Treatment: This will be done with topical corticosteroids, 1% prednisolone acetate, which has the greatest anti-inflammatory power and compared to dexamethasone, less capacity to induce ocular hypertension. The starting dose in general will be every 1 hour since they tend to be very aggressive inflammations. Cycloplegia is also indicated, the objective will be to paralyze the ciliary muscle to avoid the discomfort associated with inflammation and to dilate the pupil to avoid posterior synechiae.

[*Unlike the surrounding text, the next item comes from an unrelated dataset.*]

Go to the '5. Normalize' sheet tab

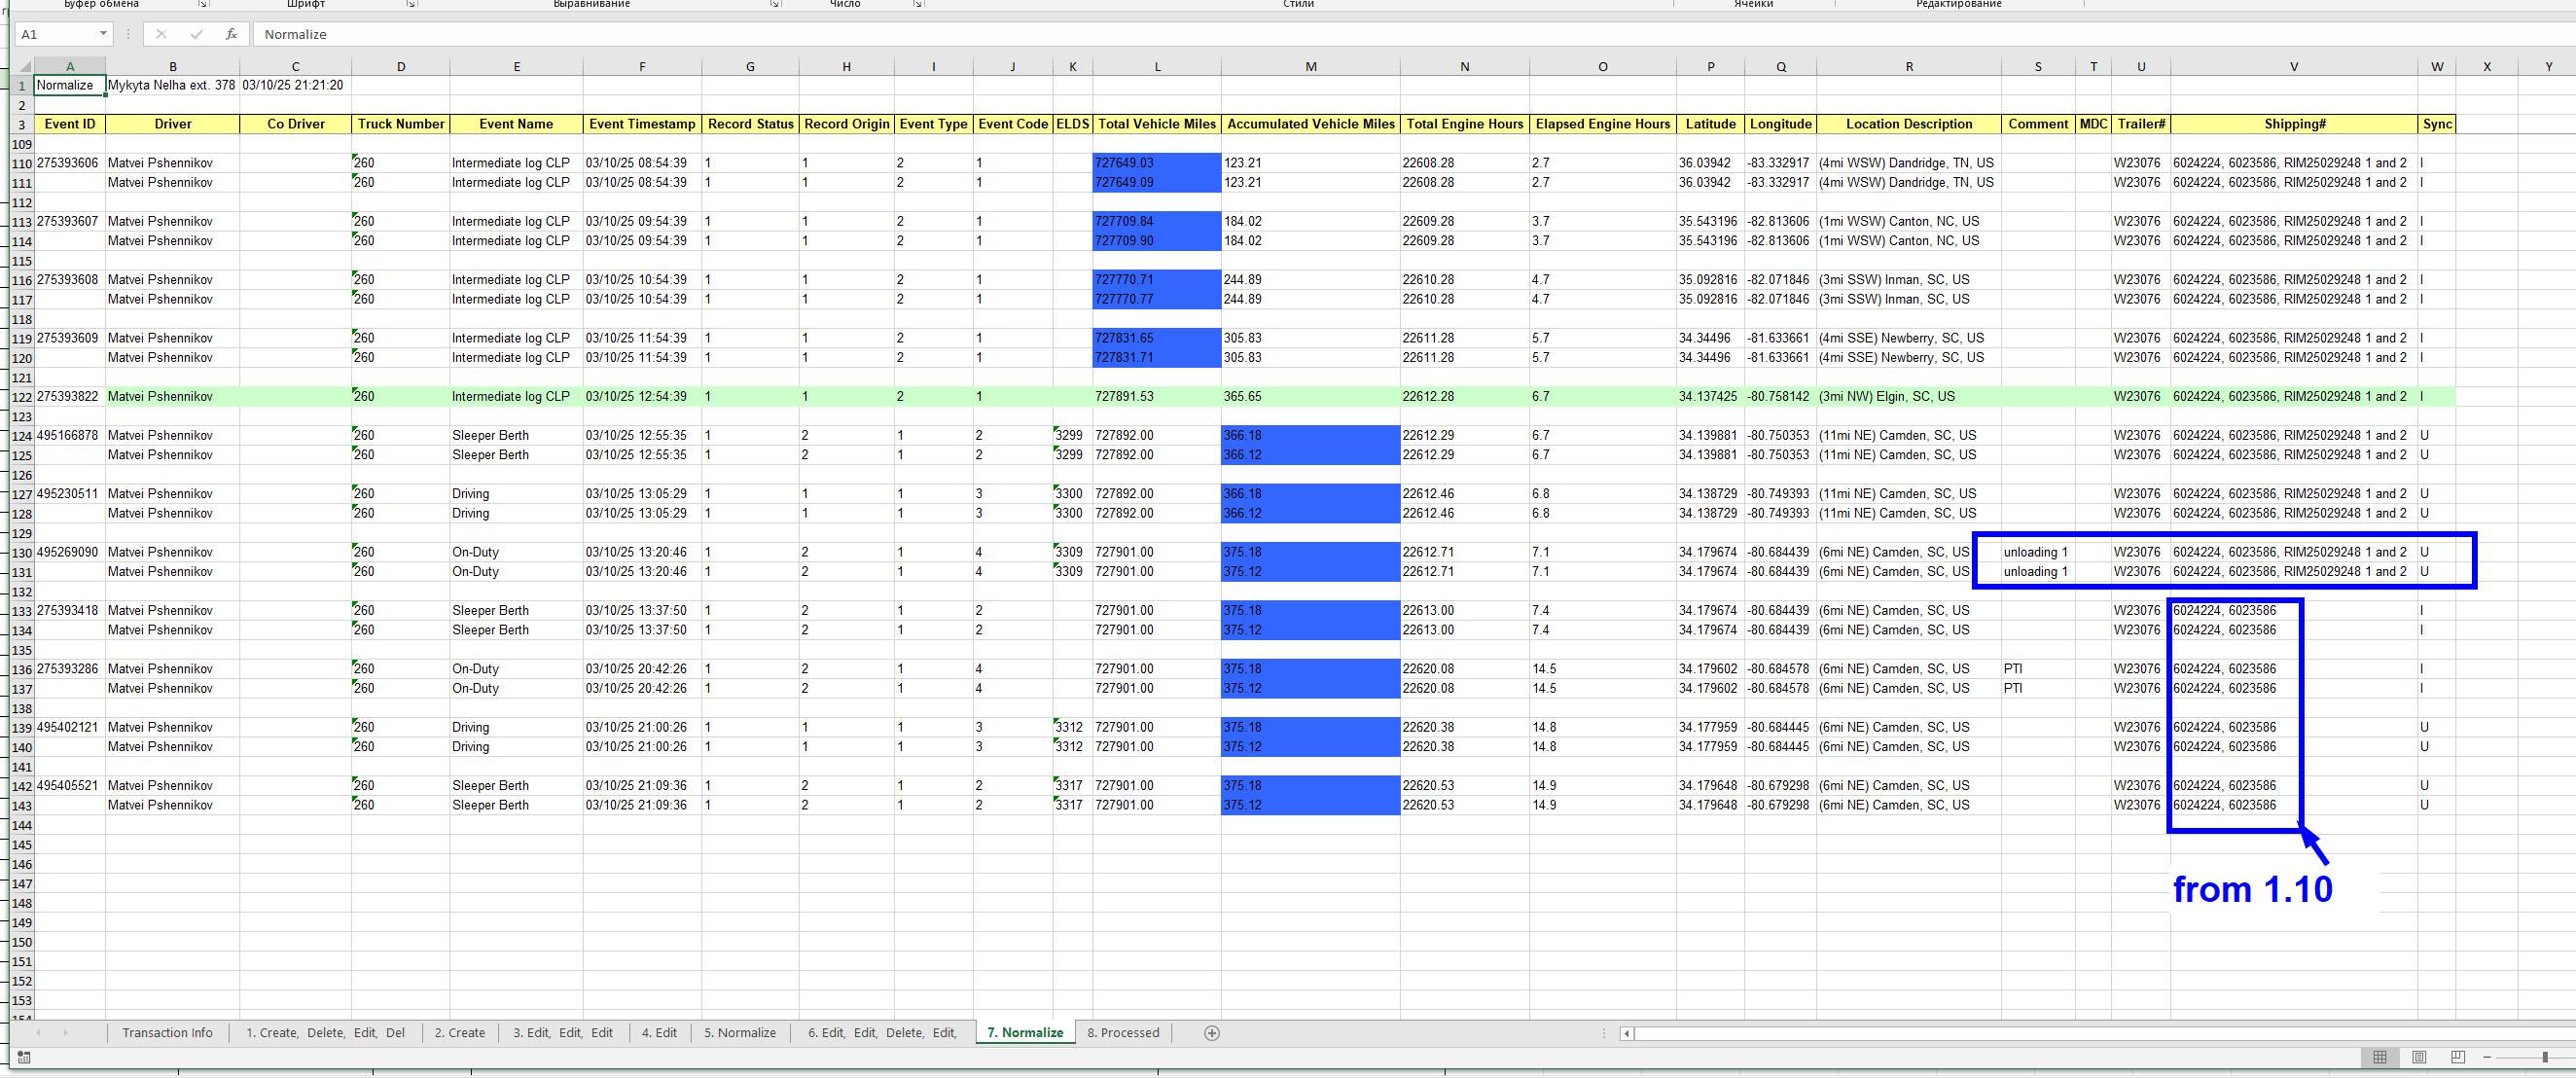pyautogui.click(x=739, y=1033)
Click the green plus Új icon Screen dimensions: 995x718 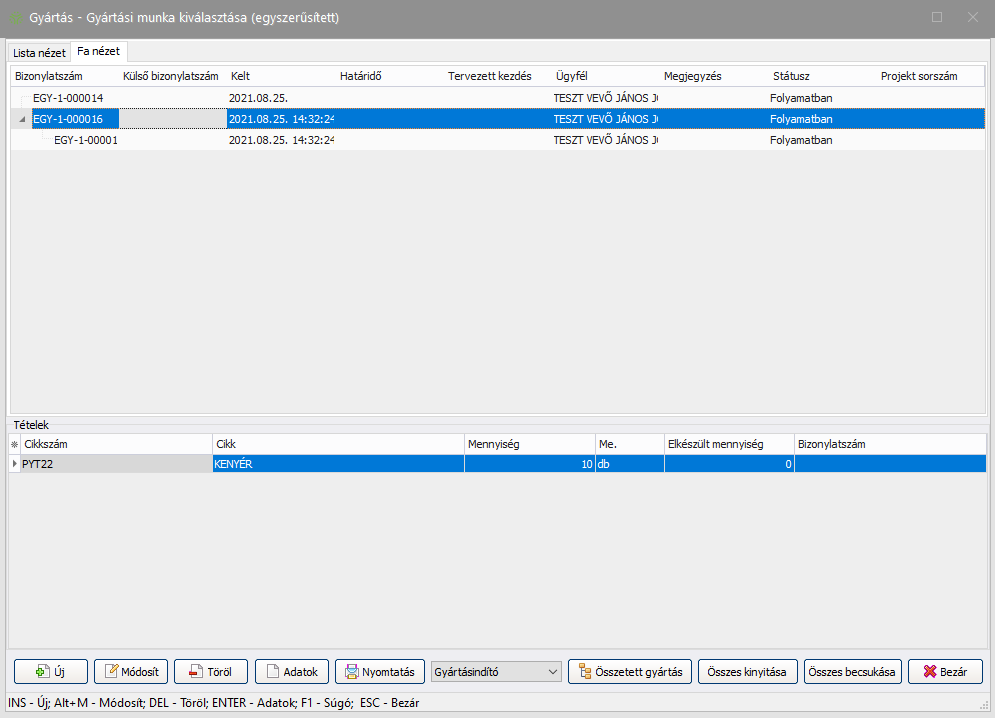tap(42, 672)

In rare circumstances, treatment with subconjunctival or depot corticosteroids in the subtenoneal space will be indicated.  20% of cases are associated with vitreítis, cystoid macular edema or papillitis. In them, treatment with subtenoneana triamcinolone 40 mg / ml is the treatment of choice, with a rapid and excellent response. Systemic treatment is usually not necessary in this type of anterior uveitis. Systemic nonsteroidal anti-inflammatory drugs could have some indication in the prevention of episodes, when they occur very frequently or at well-defined times of the year, although the most effective prevention has been with sulfasalazine, in patients who also had inflammatory bowel disease.